The process of segmenting and analysing different cohorts of existing and prospective users is called cohort analysis.
Cohort Analysis – Why should businesses take it seriously?
Cohort analysis basically refers to studying different groups of a given set of audience. There are a myriad of objectives cohort analysis can help a company achieve. Let’s take an example to study the same.
Let’s assume you’re about to launch a new ecommerce app. You built it with a free online app maker to essentially turn WooCommerce to mobile app. You naturally have to prepare a marketing strategy to acquire new users from various channels.
Once you launch the app, you will be able to see which channels are bringing in the most traction. You can thus divide the incoming users into different cohorts based on where they’re coming from. This will help you see which channel is showing the most promise and provide the perfect marketing impetus to your campaign.

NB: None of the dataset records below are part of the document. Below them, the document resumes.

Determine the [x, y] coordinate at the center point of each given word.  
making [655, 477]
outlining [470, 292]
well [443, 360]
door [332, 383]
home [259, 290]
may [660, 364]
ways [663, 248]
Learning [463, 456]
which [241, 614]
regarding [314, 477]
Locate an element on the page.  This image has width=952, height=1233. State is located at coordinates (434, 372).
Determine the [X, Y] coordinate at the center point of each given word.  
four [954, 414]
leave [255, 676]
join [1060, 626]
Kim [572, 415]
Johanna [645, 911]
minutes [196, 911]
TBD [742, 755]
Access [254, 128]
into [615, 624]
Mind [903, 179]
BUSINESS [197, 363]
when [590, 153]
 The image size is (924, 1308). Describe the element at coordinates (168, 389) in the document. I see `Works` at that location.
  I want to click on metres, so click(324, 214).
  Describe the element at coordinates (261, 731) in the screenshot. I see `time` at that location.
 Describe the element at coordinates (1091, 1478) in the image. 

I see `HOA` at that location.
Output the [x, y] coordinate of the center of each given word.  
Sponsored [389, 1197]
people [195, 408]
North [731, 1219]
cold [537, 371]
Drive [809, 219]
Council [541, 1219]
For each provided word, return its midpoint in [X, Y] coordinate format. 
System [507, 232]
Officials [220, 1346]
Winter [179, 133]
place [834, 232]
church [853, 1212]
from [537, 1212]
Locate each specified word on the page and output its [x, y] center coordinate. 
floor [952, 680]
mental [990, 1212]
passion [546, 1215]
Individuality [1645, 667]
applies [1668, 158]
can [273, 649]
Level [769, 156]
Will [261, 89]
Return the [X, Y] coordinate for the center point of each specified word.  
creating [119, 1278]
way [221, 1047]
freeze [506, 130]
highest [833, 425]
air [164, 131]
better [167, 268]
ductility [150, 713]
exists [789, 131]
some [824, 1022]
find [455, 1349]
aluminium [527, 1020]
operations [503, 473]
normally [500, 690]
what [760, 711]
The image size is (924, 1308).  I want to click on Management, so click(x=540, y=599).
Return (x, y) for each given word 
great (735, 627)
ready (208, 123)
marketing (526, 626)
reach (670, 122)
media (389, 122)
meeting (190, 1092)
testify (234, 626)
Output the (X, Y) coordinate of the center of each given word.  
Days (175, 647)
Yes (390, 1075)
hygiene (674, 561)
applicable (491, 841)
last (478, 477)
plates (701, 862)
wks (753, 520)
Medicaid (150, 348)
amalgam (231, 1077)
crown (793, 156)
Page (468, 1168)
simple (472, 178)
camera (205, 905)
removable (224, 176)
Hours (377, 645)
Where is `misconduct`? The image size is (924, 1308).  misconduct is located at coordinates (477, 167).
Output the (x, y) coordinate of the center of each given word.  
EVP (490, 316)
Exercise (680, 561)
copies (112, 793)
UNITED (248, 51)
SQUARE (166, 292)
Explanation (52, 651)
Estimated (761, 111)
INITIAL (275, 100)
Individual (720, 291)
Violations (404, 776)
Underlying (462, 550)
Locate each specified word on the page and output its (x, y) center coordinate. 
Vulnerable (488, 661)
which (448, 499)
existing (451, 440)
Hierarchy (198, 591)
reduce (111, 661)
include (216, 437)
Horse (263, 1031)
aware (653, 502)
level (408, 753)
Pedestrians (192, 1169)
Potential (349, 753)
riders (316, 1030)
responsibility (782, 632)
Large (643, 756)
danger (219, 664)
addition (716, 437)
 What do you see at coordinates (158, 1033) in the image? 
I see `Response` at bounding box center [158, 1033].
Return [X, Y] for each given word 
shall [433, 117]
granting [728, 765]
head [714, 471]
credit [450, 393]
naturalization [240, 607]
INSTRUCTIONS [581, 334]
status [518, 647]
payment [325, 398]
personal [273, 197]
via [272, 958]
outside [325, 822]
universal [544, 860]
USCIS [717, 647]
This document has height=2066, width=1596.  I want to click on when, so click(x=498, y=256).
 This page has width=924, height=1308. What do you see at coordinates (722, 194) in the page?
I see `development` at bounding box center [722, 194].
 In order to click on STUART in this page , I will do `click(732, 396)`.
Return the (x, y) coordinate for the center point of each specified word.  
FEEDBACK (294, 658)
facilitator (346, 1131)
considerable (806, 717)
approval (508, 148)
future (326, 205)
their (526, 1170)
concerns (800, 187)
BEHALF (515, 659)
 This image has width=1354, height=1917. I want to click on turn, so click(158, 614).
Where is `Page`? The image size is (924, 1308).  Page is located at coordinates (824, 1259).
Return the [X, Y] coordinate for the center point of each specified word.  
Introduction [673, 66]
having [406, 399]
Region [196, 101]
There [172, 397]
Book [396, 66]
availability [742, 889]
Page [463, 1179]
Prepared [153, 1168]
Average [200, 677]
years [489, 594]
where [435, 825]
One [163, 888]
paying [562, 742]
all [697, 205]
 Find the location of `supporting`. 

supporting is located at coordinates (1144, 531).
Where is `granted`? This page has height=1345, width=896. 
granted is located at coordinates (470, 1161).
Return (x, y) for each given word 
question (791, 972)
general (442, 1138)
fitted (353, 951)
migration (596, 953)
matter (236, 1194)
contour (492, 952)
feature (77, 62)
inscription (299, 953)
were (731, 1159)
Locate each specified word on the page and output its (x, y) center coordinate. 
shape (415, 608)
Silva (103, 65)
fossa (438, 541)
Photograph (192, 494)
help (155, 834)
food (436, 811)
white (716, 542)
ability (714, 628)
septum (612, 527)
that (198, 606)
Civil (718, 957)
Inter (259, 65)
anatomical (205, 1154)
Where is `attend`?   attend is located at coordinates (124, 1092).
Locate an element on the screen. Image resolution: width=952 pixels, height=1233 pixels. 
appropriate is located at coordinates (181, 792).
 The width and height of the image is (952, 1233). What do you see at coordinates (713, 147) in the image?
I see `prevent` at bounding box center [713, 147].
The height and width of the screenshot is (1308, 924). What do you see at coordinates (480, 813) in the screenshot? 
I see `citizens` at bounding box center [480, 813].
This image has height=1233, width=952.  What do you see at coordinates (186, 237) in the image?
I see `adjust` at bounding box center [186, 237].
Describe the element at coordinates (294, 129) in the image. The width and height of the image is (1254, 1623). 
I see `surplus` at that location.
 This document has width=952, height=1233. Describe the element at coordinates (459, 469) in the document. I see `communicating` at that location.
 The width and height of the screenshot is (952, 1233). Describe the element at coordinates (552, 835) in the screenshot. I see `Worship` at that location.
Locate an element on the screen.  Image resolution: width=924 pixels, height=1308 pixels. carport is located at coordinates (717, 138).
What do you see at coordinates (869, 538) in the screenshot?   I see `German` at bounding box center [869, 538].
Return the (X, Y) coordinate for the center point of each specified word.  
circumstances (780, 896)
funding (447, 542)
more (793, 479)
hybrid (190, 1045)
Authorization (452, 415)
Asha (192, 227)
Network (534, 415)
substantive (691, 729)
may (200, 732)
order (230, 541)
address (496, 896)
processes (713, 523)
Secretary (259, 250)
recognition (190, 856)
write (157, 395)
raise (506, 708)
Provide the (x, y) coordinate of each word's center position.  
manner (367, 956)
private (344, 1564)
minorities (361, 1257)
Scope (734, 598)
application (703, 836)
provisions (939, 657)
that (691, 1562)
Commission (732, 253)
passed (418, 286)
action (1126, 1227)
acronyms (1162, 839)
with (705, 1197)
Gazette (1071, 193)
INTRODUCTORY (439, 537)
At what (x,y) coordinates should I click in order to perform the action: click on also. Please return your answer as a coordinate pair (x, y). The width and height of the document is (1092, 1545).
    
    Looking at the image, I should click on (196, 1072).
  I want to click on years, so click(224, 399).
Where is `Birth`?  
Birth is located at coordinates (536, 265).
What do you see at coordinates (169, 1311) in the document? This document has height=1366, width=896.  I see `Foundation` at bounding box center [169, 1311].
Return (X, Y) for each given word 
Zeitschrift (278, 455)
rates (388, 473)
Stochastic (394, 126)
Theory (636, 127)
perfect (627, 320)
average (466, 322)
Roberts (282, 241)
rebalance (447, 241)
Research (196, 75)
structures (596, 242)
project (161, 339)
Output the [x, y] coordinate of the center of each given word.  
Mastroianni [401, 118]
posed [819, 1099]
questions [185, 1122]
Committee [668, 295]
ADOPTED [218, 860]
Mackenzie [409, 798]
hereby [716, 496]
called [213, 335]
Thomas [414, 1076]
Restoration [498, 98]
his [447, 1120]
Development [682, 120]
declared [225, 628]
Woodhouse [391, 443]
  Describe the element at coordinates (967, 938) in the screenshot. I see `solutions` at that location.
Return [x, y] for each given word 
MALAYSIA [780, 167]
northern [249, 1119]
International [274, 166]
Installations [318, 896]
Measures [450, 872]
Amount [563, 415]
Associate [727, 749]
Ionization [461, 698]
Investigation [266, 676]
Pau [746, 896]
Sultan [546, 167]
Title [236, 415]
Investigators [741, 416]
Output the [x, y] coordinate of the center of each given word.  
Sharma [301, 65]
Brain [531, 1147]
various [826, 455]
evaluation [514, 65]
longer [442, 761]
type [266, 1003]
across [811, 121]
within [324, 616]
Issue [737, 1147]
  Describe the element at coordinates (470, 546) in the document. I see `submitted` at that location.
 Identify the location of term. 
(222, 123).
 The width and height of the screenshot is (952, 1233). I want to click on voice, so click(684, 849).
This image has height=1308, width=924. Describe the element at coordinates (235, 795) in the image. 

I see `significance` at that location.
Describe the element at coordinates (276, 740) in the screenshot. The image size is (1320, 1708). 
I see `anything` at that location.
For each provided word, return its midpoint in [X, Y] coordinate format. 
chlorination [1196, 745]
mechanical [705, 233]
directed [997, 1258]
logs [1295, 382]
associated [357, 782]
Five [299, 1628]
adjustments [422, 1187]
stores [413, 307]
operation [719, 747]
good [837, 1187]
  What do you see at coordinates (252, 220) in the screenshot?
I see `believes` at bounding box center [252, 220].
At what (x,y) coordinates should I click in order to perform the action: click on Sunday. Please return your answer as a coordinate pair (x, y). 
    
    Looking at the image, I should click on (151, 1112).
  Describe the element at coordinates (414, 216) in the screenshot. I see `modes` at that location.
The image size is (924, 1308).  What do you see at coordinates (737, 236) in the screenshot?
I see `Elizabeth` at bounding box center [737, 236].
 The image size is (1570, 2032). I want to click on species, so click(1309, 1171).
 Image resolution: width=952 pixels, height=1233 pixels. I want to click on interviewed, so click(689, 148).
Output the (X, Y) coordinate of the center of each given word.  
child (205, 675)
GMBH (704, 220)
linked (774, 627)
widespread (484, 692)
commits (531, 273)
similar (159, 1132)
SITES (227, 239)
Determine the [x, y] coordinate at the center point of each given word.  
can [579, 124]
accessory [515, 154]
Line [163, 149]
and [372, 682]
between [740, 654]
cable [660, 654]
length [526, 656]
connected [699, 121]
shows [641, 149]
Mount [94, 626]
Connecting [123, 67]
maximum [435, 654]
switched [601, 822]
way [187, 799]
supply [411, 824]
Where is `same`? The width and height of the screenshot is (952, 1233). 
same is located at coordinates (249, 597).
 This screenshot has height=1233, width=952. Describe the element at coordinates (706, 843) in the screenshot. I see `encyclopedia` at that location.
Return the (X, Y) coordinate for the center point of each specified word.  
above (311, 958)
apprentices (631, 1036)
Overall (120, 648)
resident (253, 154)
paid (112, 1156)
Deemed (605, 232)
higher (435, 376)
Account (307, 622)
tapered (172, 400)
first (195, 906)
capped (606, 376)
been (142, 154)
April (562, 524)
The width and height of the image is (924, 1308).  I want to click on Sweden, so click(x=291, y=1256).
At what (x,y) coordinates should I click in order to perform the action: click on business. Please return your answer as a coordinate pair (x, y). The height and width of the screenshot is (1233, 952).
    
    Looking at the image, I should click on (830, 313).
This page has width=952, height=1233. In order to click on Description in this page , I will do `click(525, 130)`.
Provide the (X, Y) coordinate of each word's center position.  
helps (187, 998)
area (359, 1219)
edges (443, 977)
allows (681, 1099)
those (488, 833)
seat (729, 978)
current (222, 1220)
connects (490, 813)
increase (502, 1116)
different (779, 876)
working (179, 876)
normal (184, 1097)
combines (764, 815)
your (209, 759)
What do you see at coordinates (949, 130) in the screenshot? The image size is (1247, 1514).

This is not where cohort analysis ends. You can use the same cohorts to study which channel provides the most valuable app users. If your goal as an ecommerce app is to maximize sales, targeting cohorts which buy products regularly makes more sense.
The overall theme of cohort analysis is information. It enables companies to see where their customers are coming, user behaviour on an app, their reaction to new features, updates, and so on.
How does cohort analysis help reduce app churn?
By segmenting audiences into different cohorts, companies are also able to study their behaviour on the app. This naturally leads them to find the unique app behavioral attributes of every cohort.
The following steps explain how cohort analysis helps reduce app churn and improve app retention –
Step #1 – Find cohorts where churn is high
The first step is finding the relevant cohorts where app churn is high.
The average churn rate in the app market is 3-5%. To find cohorts with high churn, use mobile app analytic tools to find cohorts that exceed this average churn rate.
For example, let’s say you have a blog discussing the details of various life insurance policies. You turn WordPress to mobile app and create a native app for your insurance blog. Upon close analysis, you find some cohorts have a churn rate of 11%. These cohorts tend to be users coming from social media and those from between ages 18-30.
Thus, cohort analysis enables users to see the exact attributes of users most likely to abandon and uninstall the app.
Step #2 – Study behaviour of cohorts in question
Once you find the cohorts abandoning the app, it’s time to study their behaviour on the app. Going over basic app metrics for such cohorts like session duration, returning frequency, content preferences, and so on is a good start.
The best way to find the reason behind the high churn rate is comparing returning frequency with a new change to the app. This will help you see whether certain users are leaving simply because of a change to your mobile app.
There are of course many possible reasons users uninstall an app. Cohort analysis helps you check the exact attributes of the users leaving. You can then go on to use a range of app metrics to figure out why those users are leaving.
Step #3 – Make changes to your app based on new data
You can make appropriate changes to your app based on the reason why certain app users are leaving. Let’s again go back to the previous example where users between the ages 18-24 were deserting the app you built with a free online app maker.
Since your app basically provides content on life insurance policies, it’s not surprising to see young users uninstalling the app. You can resolve this issue by writing content that discusses why young people should start thinking about life insurance at an early age.
You can also make your content more direct and incisive. These solutions will help reduce your churn rate and improve the overall experience you provide to your app users
Companies today have access to a lot of information about their users. However, a lot of it is worthless in the long run.
Cohort analysis helps companies get access to more suggestive information that can help them improve their app.
This piece provides brief insights into the basics of cohort analysis and a complete guide on how to reduce app churn with the help of the same.